Lottie opened them up and found hangers with clothes pressed tightly together. Beneath them was a line of shoes and two pairs of ankle boots. She searched through every item of clothing with pockets but came up empty-handed.

‘There’s nothing here,’ she said. ‘We need to look in Amy Whyte’s house.’

‘I wish you luck getting past the councillor,’ Boyd said as he searched through a basket of nail polish.

‘Didn’t you know my middle name is luck?’

‘Luckless, more like. What’s this when it’s at home?’ He held up a small bottle with white liquid inside.

‘Let me see.’ Lottie took the bottle and shook it. ‘Doesn’t look like a nail product.’ She opened the lid and sniffed.

‘Jesus Christ,’ Boyd said. ‘It’s like ammonia.’

‘Nail polish remover then.’

Boyd took the bottle, screwed back the lid and replaced it in the basket. ‘SOCOs can analyse it.’

As she was leaving, Lottie noticed a jacket hanging on the back of the door. She searched the pockets. ‘Bingo.’ She held up her find.

‘What the …?’ Boyd stared.

‘Must be a couple of hundred euros here.’ Lottie flicked through the roll of notes.

‘Would she make that much from nails?’

‘Depends on who her customers were.’

Boyd patted the appointment book. ‘This might be more of a help than a hindrance after all.’

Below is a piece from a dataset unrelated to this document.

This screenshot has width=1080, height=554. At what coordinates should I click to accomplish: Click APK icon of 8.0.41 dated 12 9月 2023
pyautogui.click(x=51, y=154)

‘We’re trying to catch a murderer, Boyd. Not nail a tax-dodger. Pardon the pun.’

‘You’re so funny. Not.’

As he left, she turned around to look at the two SOCOs. They were not going to find anything here, unless the killer was into nail fetish. Then again …

She sighed and followed Boyd to the car.

Bernie Kelly curved her back into the wall of Grove’s Coal Suppliers. She didn’t care that a black slick of oil would leave a mark on her jacket. She only had eyes for the tall, hooded figure of Lottie Parker getting into the car with her sergeant. She needed to feel that freckle-skinned neck beneath her fingers as she crushed and squeezed the life out of the woman who had halted her personal crusade of retribution against the family that had never acknowledged her. She knew she had to get a knife. She would plunge it deep into Lottie’s body. Deeper than the last time. And this time it would be fatal.

A drop of water nestled into the nape of her neck. She flicked it away. The blue lights on the car grille flashed before the car turned right and headed away. She moved out from her secluded corner and began to walk in its wake.

Lottie Parker could wait.

It was time to have some fun with her family.